(Entries for pointing to words and elements)
....................

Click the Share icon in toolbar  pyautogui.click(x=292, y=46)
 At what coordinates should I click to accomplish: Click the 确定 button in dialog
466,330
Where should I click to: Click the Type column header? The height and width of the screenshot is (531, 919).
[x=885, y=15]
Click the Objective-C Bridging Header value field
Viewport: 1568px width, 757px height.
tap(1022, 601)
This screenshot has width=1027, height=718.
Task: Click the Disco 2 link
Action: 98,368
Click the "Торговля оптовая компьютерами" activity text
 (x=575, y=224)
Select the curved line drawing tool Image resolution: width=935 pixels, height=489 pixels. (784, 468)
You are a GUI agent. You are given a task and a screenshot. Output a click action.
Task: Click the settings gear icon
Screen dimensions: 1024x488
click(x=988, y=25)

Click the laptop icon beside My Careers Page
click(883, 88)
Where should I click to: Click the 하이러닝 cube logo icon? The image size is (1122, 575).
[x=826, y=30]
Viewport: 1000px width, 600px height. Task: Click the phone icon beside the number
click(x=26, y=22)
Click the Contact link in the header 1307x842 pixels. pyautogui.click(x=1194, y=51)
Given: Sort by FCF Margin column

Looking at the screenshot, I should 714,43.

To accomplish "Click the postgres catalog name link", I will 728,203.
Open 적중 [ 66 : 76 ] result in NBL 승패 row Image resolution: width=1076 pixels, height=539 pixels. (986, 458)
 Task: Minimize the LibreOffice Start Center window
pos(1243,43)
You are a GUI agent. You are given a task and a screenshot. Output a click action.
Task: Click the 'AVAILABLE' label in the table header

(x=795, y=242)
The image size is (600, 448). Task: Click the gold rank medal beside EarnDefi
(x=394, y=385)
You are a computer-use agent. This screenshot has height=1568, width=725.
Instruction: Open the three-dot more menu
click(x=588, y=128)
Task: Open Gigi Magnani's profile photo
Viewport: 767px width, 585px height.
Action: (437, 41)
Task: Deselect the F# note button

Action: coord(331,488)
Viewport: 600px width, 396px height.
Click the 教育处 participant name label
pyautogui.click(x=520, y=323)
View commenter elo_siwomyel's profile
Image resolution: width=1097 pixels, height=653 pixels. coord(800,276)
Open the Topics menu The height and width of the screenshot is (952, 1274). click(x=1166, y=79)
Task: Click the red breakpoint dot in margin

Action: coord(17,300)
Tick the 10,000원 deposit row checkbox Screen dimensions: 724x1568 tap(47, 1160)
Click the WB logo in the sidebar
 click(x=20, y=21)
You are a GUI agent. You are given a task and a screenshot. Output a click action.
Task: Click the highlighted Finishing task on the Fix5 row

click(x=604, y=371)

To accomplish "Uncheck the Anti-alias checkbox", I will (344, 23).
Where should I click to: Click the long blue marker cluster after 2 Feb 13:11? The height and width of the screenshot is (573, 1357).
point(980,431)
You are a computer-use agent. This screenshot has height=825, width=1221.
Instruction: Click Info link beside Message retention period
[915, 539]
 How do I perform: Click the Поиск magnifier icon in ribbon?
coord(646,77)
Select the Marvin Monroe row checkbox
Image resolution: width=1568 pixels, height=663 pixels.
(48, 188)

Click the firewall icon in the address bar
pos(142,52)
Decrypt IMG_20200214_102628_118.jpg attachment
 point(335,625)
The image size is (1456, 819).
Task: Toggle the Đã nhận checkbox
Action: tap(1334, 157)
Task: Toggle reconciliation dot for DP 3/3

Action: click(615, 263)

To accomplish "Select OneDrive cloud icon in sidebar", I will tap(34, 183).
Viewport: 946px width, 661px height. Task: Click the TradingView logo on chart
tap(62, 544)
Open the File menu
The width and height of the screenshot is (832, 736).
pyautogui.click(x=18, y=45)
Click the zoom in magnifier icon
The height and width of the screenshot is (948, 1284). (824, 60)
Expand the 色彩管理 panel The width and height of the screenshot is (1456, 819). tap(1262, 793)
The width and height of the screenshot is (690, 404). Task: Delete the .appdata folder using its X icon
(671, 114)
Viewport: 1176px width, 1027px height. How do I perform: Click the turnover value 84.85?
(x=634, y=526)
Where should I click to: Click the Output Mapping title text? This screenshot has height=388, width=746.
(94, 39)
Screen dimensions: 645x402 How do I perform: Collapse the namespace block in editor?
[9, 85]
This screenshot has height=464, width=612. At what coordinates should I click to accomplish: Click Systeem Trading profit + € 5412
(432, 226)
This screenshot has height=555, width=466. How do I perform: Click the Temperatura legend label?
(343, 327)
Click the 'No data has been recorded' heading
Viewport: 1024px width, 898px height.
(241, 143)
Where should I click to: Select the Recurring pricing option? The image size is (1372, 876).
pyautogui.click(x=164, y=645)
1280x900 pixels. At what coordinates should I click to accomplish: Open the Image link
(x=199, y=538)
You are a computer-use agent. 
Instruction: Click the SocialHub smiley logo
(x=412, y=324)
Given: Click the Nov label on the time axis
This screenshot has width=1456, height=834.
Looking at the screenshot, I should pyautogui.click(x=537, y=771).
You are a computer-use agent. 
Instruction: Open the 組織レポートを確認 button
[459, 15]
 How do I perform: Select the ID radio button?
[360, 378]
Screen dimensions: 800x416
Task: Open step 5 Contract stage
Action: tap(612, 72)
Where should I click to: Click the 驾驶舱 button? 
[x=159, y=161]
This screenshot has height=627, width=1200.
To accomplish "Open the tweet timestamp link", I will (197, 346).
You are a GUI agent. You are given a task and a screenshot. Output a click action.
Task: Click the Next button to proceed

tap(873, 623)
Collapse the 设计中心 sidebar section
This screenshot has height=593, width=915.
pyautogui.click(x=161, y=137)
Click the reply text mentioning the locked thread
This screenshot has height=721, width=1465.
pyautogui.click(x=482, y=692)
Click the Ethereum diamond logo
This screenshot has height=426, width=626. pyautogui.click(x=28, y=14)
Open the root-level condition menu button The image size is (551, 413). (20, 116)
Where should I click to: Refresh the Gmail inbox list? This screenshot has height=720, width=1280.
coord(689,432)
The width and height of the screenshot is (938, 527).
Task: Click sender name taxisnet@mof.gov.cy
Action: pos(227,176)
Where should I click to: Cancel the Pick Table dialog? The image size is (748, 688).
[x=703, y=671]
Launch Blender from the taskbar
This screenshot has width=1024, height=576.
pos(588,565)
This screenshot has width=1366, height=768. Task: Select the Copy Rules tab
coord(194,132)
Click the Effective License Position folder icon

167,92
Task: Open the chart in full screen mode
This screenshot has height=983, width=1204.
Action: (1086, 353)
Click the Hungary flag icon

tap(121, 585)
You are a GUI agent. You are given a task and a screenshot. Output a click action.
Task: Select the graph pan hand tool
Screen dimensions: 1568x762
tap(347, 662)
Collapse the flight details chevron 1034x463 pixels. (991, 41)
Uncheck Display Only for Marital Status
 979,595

....................

Copy out every entry above word for word, line by line.

Click the Share icon in toolbar  pyautogui.click(x=292, y=46)
 At what coordinates should I click to accomplish: Click the 确定 button in dialog
466,330
Where should I click to: Click the Type column header? The height and width of the screenshot is (531, 919).
[x=885, y=15]
Click the Objective-C Bridging Header value field
Viewport: 1568px width, 757px height.
tap(1022, 601)
This screenshot has width=1027, height=718.
Task: Click the Disco 2 link
Action: 98,368
Click the "Торговля оптовая компьютерами" activity text
 (x=575, y=224)
Select the curved line drawing tool Image resolution: width=935 pixels, height=489 pixels. (784, 468)
You are a GUI agent. You are given a task and a screenshot. Output a click action.
Task: Click the settings gear icon
Screen dimensions: 1024x488
click(x=988, y=25)

Click the laptop icon beside My Careers Page
click(883, 88)
Where should I click to: Click the 하이러닝 cube logo icon? The image size is (1122, 575).
[x=826, y=30]
Viewport: 1000px width, 600px height. Task: Click the phone icon beside the number
click(x=26, y=22)
Click the Contact link in the header 1307x842 pixels. pyautogui.click(x=1194, y=51)
Given: Sort by FCF Margin column

Looking at the screenshot, I should 714,43.

To accomplish "Click the postgres catalog name link", I will 728,203.
Open 적중 [ 66 : 76 ] result in NBL 승패 row Image resolution: width=1076 pixels, height=539 pixels. (986, 458)
 Task: Minimize the LibreOffice Start Center window
pos(1243,43)
You are a GUI agent. You are given a task and a screenshot. Output a click action.
Task: Click the 'AVAILABLE' label in the table header

(x=795, y=242)
The image size is (600, 448). Task: Click the gold rank medal beside EarnDefi
(x=394, y=385)
You are a computer-use agent. This screenshot has height=1568, width=725.
Instruction: Open the three-dot more menu
click(x=588, y=128)
Task: Open Gigi Magnani's profile photo
Viewport: 767px width, 585px height.
Action: (437, 41)
Task: Deselect the F# note button

Action: coord(331,488)
Viewport: 600px width, 396px height.
Click the 教育处 participant name label
pyautogui.click(x=520, y=323)
View commenter elo_siwomyel's profile
Image resolution: width=1097 pixels, height=653 pixels. coord(800,276)
Open the Topics menu The height and width of the screenshot is (952, 1274). click(x=1166, y=79)
Task: Click the red breakpoint dot in margin

Action: coord(17,300)
Tick the 10,000원 deposit row checkbox Screen dimensions: 724x1568 tap(47, 1160)
Click the WB logo in the sidebar
 click(x=20, y=21)
You are a GUI agent. You are given a task and a screenshot. Output a click action.
Task: Click the highlighted Finishing task on the Fix5 row

click(x=604, y=371)

To accomplish "Uncheck the Anti-alias checkbox", I will (344, 23).
Where should I click to: Click the long blue marker cluster after 2 Feb 13:11? The height and width of the screenshot is (573, 1357).
point(980,431)
You are a computer-use agent. This screenshot has height=825, width=1221.
Instruction: Click Info link beside Message retention period
[915, 539]
 How do I perform: Click the Поиск magnifier icon in ribbon?
coord(646,77)
Select the Marvin Monroe row checkbox
Image resolution: width=1568 pixels, height=663 pixels.
(48, 188)

Click the firewall icon in the address bar
pos(142,52)
Decrypt IMG_20200214_102628_118.jpg attachment
 point(335,625)
The image size is (1456, 819).
Task: Toggle the Đã nhận checkbox
Action: tap(1334, 157)
Task: Toggle reconciliation dot for DP 3/3

Action: click(615, 263)

To accomplish "Select OneDrive cloud icon in sidebar", I will tap(34, 183).
Viewport: 946px width, 661px height. Task: Click the TradingView logo on chart
tap(62, 544)
Open the File menu
The width and height of the screenshot is (832, 736).
pyautogui.click(x=18, y=45)
Click the zoom in magnifier icon
The height and width of the screenshot is (948, 1284). (824, 60)
Expand the 色彩管理 panel The width and height of the screenshot is (1456, 819). tap(1262, 793)
The width and height of the screenshot is (690, 404). Task: Delete the .appdata folder using its X icon
(671, 114)
Viewport: 1176px width, 1027px height. How do I perform: Click the turnover value 84.85?
(x=634, y=526)
Where should I click to: Click the Output Mapping title text? This screenshot has height=388, width=746.
(94, 39)
Screen dimensions: 645x402 How do I perform: Collapse the namespace block in editor?
[9, 85]
This screenshot has height=464, width=612. At what coordinates should I click to accomplish: Click Systeem Trading profit + € 5412
(432, 226)
This screenshot has height=555, width=466. How do I perform: Click the Temperatura legend label?
(343, 327)
Click the 'No data has been recorded' heading
Viewport: 1024px width, 898px height.
(241, 143)
Where should I click to: Select the Recurring pricing option? The image size is (1372, 876).
pyautogui.click(x=164, y=645)
1280x900 pixels. At what coordinates should I click to accomplish: Open the Image link
(x=199, y=538)
You are a computer-use agent. 
Instruction: Click the SocialHub smiley logo
(x=412, y=324)
Given: Click the Nov label on the time axis
This screenshot has width=1456, height=834.
Looking at the screenshot, I should pyautogui.click(x=537, y=771).
You are a computer-use agent. 
Instruction: Open the 組織レポートを確認 button
[459, 15]
 How do I perform: Select the ID radio button?
[360, 378]
Screen dimensions: 800x416
Task: Open step 5 Contract stage
Action: tap(612, 72)
Where should I click to: Click the 驾驶舱 button? 
[x=159, y=161]
This screenshot has height=627, width=1200.
To accomplish "Open the tweet timestamp link", I will (197, 346).
You are a GUI agent. You are given a task and a screenshot. Output a click action.
Task: Click the Next button to proceed

tap(873, 623)
Collapse the 设计中心 sidebar section
This screenshot has height=593, width=915.
pyautogui.click(x=161, y=137)
Click the reply text mentioning the locked thread
This screenshot has height=721, width=1465.
pyautogui.click(x=482, y=692)
Click the Ethereum diamond logo
This screenshot has height=426, width=626. pyautogui.click(x=28, y=14)
Open the root-level condition menu button The image size is (551, 413). (20, 116)
Where should I click to: Refresh the Gmail inbox list? This screenshot has height=720, width=1280.
coord(689,432)
The width and height of the screenshot is (938, 527).
Task: Click sender name taxisnet@mof.gov.cy
Action: pos(227,176)
Where should I click to: Cancel the Pick Table dialog? The image size is (748, 688).
[x=703, y=671]
Launch Blender from the taskbar
This screenshot has width=1024, height=576.
pos(588,565)
This screenshot has width=1366, height=768. Task: Select the Copy Rules tab
coord(194,132)
Click the Effective License Position folder icon

167,92
Task: Open the chart in full screen mode
This screenshot has height=983, width=1204.
Action: (1086, 353)
Click the Hungary flag icon

tap(121, 585)
You are a GUI agent. You are given a task and a screenshot. Output a click action.
Task: Select the graph pan hand tool
Screen dimensions: 1568x762
tap(347, 662)
Collapse the flight details chevron 1034x463 pixels. (991, 41)
Uncheck Display Only for Marital Status
 979,595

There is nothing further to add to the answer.